--- EXERCISE TEXT ---
Community-Trained Agent: Learning from a Repo, Not from Docs

When you build non-trivial Claude Code setups — skills that chain into workflows, hooks that inject context, agents that audit your own configuration — you quickly outgrow the official documentation. It is improving, but the docs move slower than the tool itself. The features and usage patterns that matter most are the ones nobody has documented yet.

I needed to build an expert agent for Claude Code. One that knows how to structure hooks, configure agents, manage state between sessions. Not the kind of knowledge you find in a reference guide.

The question was: where do you find a reliable source of that knowledge?

I will show you what it found before I explain how

I pointed the finished agent at my own .claude/ directory — the full production setup for a SaaS platform with 197+ PRs — and asked it to audit everything.

It found 25 issues. Two were critical:

CRITICAL — Exposed Secrets

settings.local.json
- MongoDB PROD connection strings with password
  and SendGrid API key in plaintext inside the allow array
- File: .claude/settings.local.json (lines ~27, 124, 150)

--- AVAILABLE DATA ---
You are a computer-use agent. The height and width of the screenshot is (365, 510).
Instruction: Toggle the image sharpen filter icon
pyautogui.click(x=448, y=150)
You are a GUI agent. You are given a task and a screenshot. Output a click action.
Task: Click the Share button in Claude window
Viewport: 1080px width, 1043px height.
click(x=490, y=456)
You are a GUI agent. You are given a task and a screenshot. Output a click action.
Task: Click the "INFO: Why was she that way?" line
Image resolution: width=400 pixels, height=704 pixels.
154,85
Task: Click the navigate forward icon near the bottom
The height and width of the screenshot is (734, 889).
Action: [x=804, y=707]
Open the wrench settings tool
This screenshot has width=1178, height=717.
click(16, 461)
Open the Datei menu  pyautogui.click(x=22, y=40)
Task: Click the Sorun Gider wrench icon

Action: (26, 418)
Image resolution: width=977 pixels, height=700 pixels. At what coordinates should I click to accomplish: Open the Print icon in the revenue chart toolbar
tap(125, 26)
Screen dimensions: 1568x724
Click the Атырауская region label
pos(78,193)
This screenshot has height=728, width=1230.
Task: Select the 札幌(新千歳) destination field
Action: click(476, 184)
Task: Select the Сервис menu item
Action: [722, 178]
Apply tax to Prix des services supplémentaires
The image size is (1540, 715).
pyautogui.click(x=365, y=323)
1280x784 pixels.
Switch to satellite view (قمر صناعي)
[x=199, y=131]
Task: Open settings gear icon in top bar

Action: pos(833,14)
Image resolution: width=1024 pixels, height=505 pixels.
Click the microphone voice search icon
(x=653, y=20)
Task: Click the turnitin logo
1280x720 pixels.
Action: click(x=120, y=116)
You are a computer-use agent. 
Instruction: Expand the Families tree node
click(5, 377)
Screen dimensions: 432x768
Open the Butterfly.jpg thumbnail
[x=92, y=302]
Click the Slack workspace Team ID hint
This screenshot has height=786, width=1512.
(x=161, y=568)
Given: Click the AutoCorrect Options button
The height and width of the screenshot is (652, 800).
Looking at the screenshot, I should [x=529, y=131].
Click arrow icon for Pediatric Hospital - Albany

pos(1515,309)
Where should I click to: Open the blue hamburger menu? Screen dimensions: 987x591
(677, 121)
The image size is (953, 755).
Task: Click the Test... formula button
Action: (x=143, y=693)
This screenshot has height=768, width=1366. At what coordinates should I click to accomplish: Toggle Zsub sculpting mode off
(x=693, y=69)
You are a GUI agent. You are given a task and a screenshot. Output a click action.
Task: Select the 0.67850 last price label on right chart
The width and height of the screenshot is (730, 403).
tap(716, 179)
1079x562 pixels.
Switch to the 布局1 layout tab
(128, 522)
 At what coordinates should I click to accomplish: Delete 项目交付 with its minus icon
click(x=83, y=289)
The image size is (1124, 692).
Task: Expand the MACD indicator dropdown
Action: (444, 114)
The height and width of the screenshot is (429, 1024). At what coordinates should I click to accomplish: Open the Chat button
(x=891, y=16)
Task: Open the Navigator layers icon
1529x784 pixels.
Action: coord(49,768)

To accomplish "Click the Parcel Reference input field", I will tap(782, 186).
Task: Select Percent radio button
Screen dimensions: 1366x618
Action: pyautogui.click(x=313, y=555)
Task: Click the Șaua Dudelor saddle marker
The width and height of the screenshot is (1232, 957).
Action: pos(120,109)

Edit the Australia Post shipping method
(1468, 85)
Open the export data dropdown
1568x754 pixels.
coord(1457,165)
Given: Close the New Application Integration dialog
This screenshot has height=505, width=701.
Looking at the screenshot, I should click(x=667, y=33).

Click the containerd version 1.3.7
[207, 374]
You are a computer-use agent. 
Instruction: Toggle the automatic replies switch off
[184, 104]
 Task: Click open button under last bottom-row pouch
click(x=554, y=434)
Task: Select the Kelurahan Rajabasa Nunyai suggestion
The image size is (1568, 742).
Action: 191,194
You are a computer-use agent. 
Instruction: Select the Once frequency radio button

--- COMPLETE THE FOLLOWING ---
1. From the Community-Trained Agent article, extract everything from "I needed to" down to "a reference guide.".
2. Do the following statements agree with the Community-Trained Agent article? Answer yes or no for each, and quote the words of the article that decide it.
(a) The audit run by the finished agent turned up 25 issues.
(b) According to the article, the official documentation moves faster than the tool itself.
(c) Three of the issues the agent found were critical.
3. Continue the Community-Trained Agent article from the point where it stops.

--- RESULTS OF THE EXERCISE ---
1.
I needed to build an expert agent for Claude Code. One that knows how to structure hooks, configure agents, manage state between sessions. Not the kind of knowledge you find in a reference guide.

2.
(a) Yes: "It found 25 issues."
(b) No: "the docs move slower than the tool itself."
(c) No: "Two were critical"

3.
- Action: Remove secret entries, keep generic patterns

.mcp.json
- Stripe LIVE API key (sk_live_...) hardcoded
- Action: Move to environment variable

One medium-severity finding was subtler: an 800-line agent file that loaded into every session, burning context window before any real work started. The agent flagged the exact file path and recommended splitting it into focused sub-agents.

That audit came from an agent that learned how Claude Code configurations should look by studying how thousands of engineers actually configure them.

The source: a repo I don't like but respect

I had found Get Shit Done a while back. Over 20,000 stars. Active community. I installed it, tried it, and decided it was not for me. I think my own IA-docs pattern — hierarchical markdown files placed at each directory level — works better for structuring AI context. That opinion has not changed.

But the implementation was solid. Their hook patterns, agent structures, state management — all in production across different projects, maintained by thousands of engineers. Every merged PR passed review by people solving real problems.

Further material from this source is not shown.